Nach den Schauergeschichten heute nun also wieder gute Nachrichten vom Wilden Meter. Heute machen wir wieder einen kleinen Foto-Rundgang zu den Pflanzen, die seit dem Rundgang am 28. Mai neu aufgeblüht sind.

Die violette Knäuel-Glockenblume (Campanula glomerata) wächst im Kasten mit Gewöhnlichem Hornklee (Lotus corniculatum), Gelben Skabiosen (Scabiosa ochroleuca) und Feldthymian (nicht im Bild). Sie ist seit 2015 in diesem Kasten. Nachdem ich sie im Frühjahr aus der alten selbstgemischten Erde in das Dachsubstrat umgesetzt und die Wurzeln etwas beschnitten habe, ist sie etwas kleiner geblieben als sonst.

Knäuel-Glockenblume, Hornklee und Gelbe Sakbiose.
Knäuel-Glockenblume (Campanula glomerata). Erste Blüte: 7. Juni. Ich habe kleinere Wildbienen in den Blüten beobachtet.

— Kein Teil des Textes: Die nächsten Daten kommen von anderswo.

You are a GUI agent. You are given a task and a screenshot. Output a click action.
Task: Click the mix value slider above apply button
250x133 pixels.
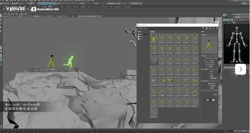point(214,95)
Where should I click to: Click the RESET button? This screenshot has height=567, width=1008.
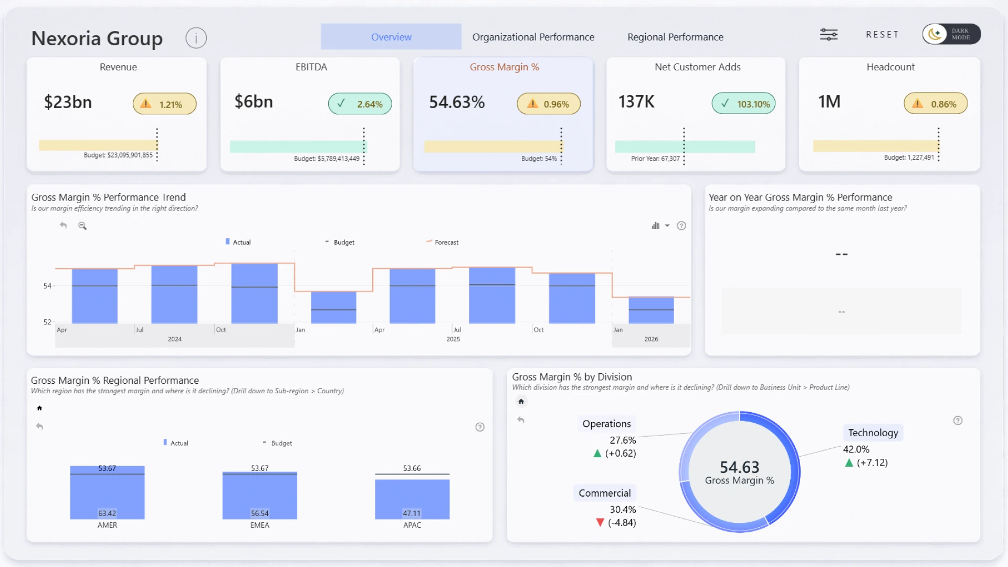tap(882, 35)
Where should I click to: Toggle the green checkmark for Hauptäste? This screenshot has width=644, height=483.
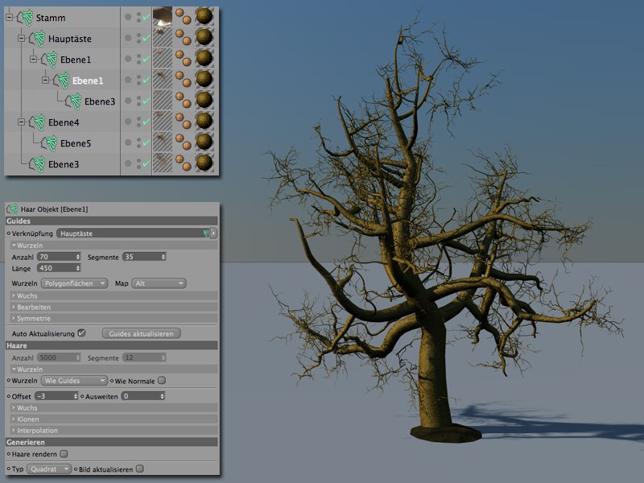point(146,39)
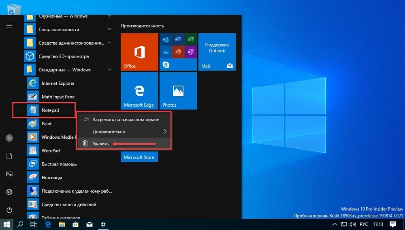The width and height of the screenshot is (405, 230).
Task: Select Удалить in the context menu
Action: coord(124,143)
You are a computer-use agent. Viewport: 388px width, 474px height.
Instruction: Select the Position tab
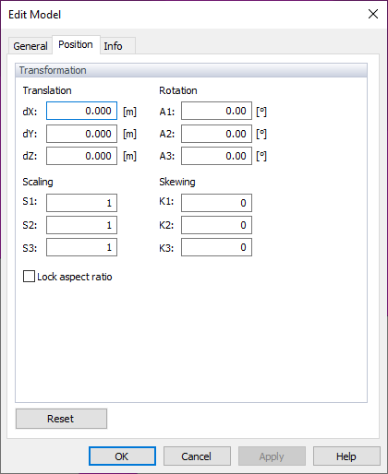[x=76, y=45]
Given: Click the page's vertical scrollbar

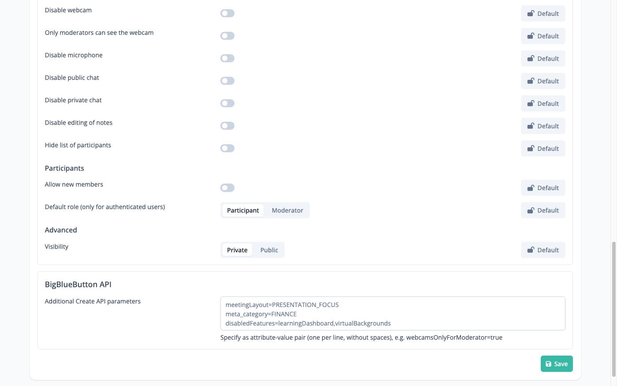Looking at the screenshot, I should (x=613, y=309).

Der Gewöhnliche Blutweiderich (Lythrum salicaria) ist seit August 2017 auf dem Wilden Meter. Weil er es gerne feucht hat und am Rande von Gartenteichen wachsen kann, habe ich ihn in einen Topf mit torffreier Pflanzerde gesetzt und diesen wiederum in einen Übertopf ohne Abfluss. Der Pflanztopf steht immer ein paar Zentimeter im Wasser. Die Pflanze hat sich nach dem Winter prächtig entwickelt, hat viele feste Stängel gebildet, ist über einen Meter hoch gewachsen und hat nun ährige, leuchtend purpurfarbene Blütenstände.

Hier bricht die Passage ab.